▶ Assigned task
Every entry should be returned exactly. Omit none of them.

--- Input data Enclosed Below ---

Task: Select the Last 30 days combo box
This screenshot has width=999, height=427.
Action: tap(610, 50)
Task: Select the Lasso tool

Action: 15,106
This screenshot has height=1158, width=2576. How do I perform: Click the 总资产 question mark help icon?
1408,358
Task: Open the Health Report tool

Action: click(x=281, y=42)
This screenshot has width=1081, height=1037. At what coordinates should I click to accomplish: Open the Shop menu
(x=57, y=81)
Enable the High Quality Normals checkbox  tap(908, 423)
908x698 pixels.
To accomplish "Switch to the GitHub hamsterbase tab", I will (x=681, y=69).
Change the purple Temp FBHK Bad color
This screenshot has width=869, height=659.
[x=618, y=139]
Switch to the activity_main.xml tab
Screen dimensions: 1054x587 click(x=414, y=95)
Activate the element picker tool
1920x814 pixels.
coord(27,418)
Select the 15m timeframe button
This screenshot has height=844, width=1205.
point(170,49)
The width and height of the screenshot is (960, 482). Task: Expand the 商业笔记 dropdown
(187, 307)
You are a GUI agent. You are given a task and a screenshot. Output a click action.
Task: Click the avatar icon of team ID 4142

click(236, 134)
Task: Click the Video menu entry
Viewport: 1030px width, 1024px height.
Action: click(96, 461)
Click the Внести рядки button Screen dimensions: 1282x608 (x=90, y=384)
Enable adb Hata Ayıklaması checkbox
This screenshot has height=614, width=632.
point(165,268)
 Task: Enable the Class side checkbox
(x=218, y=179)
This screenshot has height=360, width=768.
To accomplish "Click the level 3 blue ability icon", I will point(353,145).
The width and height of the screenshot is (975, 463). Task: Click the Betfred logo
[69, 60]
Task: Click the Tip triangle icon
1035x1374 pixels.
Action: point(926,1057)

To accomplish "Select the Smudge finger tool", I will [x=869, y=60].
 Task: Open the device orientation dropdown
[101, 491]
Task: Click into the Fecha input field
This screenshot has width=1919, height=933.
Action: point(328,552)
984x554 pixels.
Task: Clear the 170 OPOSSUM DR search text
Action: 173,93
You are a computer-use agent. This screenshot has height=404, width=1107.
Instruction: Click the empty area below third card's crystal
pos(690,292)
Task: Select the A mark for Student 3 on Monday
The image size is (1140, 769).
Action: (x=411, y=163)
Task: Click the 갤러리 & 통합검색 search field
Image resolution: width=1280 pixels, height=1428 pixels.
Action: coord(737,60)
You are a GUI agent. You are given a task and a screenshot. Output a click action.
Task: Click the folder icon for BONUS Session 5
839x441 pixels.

--- End of Enclosed Input data ---

▶ Completed exercise
Task: Select the Last 30 days combo box
This screenshot has width=999, height=427.
Action: tap(610, 50)
Task: Select the Lasso tool

Action: 15,106
This screenshot has height=1158, width=2576. How do I perform: Click the 总资产 question mark help icon?
1408,358
Task: Open the Health Report tool

Action: click(x=281, y=42)
This screenshot has width=1081, height=1037. At what coordinates should I click to accomplish: Open the Shop menu
(x=57, y=81)
Enable the High Quality Normals checkbox  tap(908, 423)
908x698 pixels.
To accomplish "Switch to the GitHub hamsterbase tab", I will (x=681, y=69).
Change the purple Temp FBHK Bad color
This screenshot has width=869, height=659.
[x=618, y=139]
Switch to the activity_main.xml tab
Screen dimensions: 1054x587 click(x=414, y=95)
Activate the element picker tool
1920x814 pixels.
coord(27,418)
Select the 15m timeframe button
This screenshot has height=844, width=1205.
point(170,49)
The width and height of the screenshot is (960, 482). Task: Expand the 商业笔记 dropdown
(187, 307)
You are a GUI agent. You are given a task and a screenshot. Output a click action.
Task: Click the avatar icon of team ID 4142

click(236, 134)
Task: Click the Video menu entry
Viewport: 1030px width, 1024px height.
Action: click(96, 461)
Click the Внести рядки button Screen dimensions: 1282x608 (x=90, y=384)
Enable adb Hata Ayıklaması checkbox
This screenshot has height=614, width=632.
point(165,268)
 Task: Enable the Class side checkbox
(x=218, y=179)
This screenshot has height=360, width=768.
To accomplish "Click the level 3 blue ability icon", I will point(353,145).
The width and height of the screenshot is (975, 463). Task: Click the Betfred logo
[69, 60]
Task: Click the Tip triangle icon
1035x1374 pixels.
Action: point(926,1057)

To accomplish "Select the Smudge finger tool", I will [x=869, y=60].
 Task: Open the device orientation dropdown
[101, 491]
Task: Click into the Fecha input field
This screenshot has width=1919, height=933.
Action: point(328,552)
984x554 pixels.
Task: Clear the 170 OPOSSUM DR search text
Action: 173,93
You are a computer-use agent. This screenshot has height=404, width=1107.
Instruction: Click the empty area below third card's crystal
pos(690,292)
Task: Select the A mark for Student 3 on Monday
The image size is (1140, 769).
Action: (x=411, y=163)
Task: Click the 갤러리 & 통합검색 search field
Image resolution: width=1280 pixels, height=1428 pixels.
Action: coord(737,60)
You are a GUI agent. You are given a task and a screenshot. Output a click action.
Task: Click the folder icon for BONUS Session 5
839x441 pixels.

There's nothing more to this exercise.